** EXCERPT follows **
Institute Activities and Advances
The National Center for Medical Rehabilitation Research (NCMRR) is the primary NICHD funding source for research on rehabilitative and assistive technology. The NCMRR is developing and supporting the application of devices to improve the human-environment interface and to restore or enhance an individual’s capacity to function in his or her environment. This type of applied research and rehabilitation technology includes, but is not limited to, prosthetics, wheelchairs, biomechanical modeling, and other devices that aim to enhance mobility, communication, cognition, and environmental control.
Specific examples of current funding areas include the following:
- Development of technologies that promote healthy, independent living for people with disabilities (PAR-11-021)
- Engineering of control devices for upper limb movement (NIH-NICHD-NCMRR-2011-15)
- Development of advanced neural prosthetics (PAR-12-053)
- Bioengineering research partnerships for basic, applied, and translational multidisciplinary research that addresses important biological, clinical, or biomedical research problems, including rehabilitation and assistance for people with disabilities (PAR-10-234)
** End of EXCERPT **
** INFORMATION GIVEN follows **
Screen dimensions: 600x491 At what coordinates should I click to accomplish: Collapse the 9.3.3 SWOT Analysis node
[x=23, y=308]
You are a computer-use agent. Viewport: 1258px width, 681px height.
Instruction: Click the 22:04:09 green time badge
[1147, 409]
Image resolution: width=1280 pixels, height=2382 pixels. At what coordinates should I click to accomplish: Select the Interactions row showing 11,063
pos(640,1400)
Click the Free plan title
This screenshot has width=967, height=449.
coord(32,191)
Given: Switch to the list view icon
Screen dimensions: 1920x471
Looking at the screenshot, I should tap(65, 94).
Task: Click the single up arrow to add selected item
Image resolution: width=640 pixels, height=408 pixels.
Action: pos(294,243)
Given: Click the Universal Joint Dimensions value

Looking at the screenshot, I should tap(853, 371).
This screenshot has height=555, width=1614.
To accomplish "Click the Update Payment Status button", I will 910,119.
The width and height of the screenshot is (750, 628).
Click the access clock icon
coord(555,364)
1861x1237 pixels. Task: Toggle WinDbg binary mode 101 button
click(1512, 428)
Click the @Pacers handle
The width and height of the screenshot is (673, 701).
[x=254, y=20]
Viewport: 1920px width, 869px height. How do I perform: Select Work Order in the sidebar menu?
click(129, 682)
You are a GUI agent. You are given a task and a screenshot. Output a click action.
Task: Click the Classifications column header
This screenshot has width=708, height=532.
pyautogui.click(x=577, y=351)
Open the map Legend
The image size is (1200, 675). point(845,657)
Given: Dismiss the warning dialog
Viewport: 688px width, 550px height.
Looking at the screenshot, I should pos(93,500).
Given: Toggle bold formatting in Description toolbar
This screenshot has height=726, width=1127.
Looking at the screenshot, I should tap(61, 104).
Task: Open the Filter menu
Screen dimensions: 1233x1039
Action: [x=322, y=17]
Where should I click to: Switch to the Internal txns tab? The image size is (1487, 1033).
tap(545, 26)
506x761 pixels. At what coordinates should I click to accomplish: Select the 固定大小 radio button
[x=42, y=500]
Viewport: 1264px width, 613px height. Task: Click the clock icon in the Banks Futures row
** End of INFORMATION GIVEN **
• PROBLEM A
According to the rehabilitation research text, which funding announcement number goes with the development of advanced neural prosthetics?
• PROBLEM B
Continue the rehabilitation research text after its last line, not the data.

• EXPECTED ANSWER A
PAR-12-053

• EXPECTED ANSWER B
Other current areas of support can be found at the NCMRR website.
Advances that have resulted from NCMRR funding exemplify the range of the center’s interests within rehabilitative and assistive technology. Examples are listed below.
- The NMCRR supports a project at the University of California, Irvine, that focuses on robotics for rehabilitation therapy. This project, co-funded by the National Institute of Biomedical Imaging and Bioengineering (NIBIB), included the development and testing of two robotic exoskeletons—Pneumatic Wilmington Exoskeleton (Pneu-WREX) and Biomimetic Orthosis for Neurorehabilitation of the Elbow and Shoulder (BONES)—for rehabilitation of upper extremities. Videos of these devices in action are available at http://biorobotics.eng.uci.edu/videos .
- Many rehabilitation projects aim to improve motor function outcomes of stroke patients. Some NCMRR grantees sought to identify key biological substrates needed for improvements in mobility as a way to predict and maximize treatment outcomes. They found that the degree of injury to specific motor tracts predicts gains from treatment in stroke patients. Knowing the degree of injury could help therapists to select more targeted and effective treatments for these patients.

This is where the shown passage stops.